Tiernan chastises ‘moronic’ approach to D&O
Situation has worsened since the corporation raised the issue earlier in the year, Tiernan says
Poor underwriting has continued in the class and voluntary pullback is expected, Lloyd’s chief of markets says
Some Lloyd’s syndicates have been taking a “moronic approach” to underwriting directors’ and officers’ (D&O) liability insurance, the corporation’s chief of markets said.
Patrick Tiernan said poor underwriting, including rate giveaways and widening coverage, had worsened since the corporation raised the issue earlier in the year, adding he expected to see voluntary pullback from the class as managing agents start to correct.
“I think we are all running out of adjectives to describe the moronic underwriting approach being adopted by some elements of the market,” Tiernan said in his third-quarter market message.
Speaking later to journalists, Tiernan said his language was “tempered given what’s going on” and the sentiment reflected what many managing agents themselves were feeling, adding most of the market had already started self-correcting.
“I expect to see a voluntary pullback in classes that are struggling from a sensible market that has learned the lessons and doesn’t want to go back to the days of heavy remediation from the corporation’s part. That is at the heart of our cycle management strategy.
“If anybody comes to us to suggest they’ve got a fantastic idea to grow a line we’re sending out these signals on, the bar to demonstrate to us that’s sensible is as high as we made it sound,” he said.
In his market message Tiernan also called on syndicates to prepare for a potential shift in the casualty reinsurance market, saying there are similarities to the uncertainty seen in the property reinsurance market this time last year.

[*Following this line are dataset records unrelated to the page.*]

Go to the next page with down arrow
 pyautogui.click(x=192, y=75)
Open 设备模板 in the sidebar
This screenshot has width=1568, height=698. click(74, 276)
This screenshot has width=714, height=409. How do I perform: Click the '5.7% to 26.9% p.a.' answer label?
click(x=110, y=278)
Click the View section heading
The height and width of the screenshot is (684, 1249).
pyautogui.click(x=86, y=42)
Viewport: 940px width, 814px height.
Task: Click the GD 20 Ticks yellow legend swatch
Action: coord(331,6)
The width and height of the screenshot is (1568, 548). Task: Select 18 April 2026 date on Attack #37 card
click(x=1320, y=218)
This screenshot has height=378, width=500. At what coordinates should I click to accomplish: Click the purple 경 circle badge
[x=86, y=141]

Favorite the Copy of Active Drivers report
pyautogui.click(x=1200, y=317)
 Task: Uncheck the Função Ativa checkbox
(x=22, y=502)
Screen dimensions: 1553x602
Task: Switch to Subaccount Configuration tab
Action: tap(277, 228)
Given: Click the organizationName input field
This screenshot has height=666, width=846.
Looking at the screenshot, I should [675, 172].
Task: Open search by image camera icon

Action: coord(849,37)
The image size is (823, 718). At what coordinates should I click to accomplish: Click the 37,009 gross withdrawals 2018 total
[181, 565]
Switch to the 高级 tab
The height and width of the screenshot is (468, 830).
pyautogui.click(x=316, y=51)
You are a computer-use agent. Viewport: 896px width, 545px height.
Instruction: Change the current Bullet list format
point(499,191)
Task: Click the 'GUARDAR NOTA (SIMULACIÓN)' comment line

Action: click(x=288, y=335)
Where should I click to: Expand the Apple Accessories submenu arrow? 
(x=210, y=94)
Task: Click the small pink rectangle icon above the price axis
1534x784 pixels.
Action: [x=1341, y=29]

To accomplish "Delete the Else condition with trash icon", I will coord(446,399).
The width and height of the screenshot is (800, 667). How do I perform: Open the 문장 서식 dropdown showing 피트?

“We’ve got to be pretty aware as to the messages that are coming in from reinsurers, particularly casualty reinsurers, where they see their plans for 1/1 and all of next year,” he said.
Tiernan continued: “It feels like there is a groundswell of movement from casualty reinsurers, they’re certainly an awful lot more bullish announcements over the past few weeks so we just want to be ready because… we don’t want to see folks have to replan through Christmas and New Year to make sure they have enough robustness in their plans.”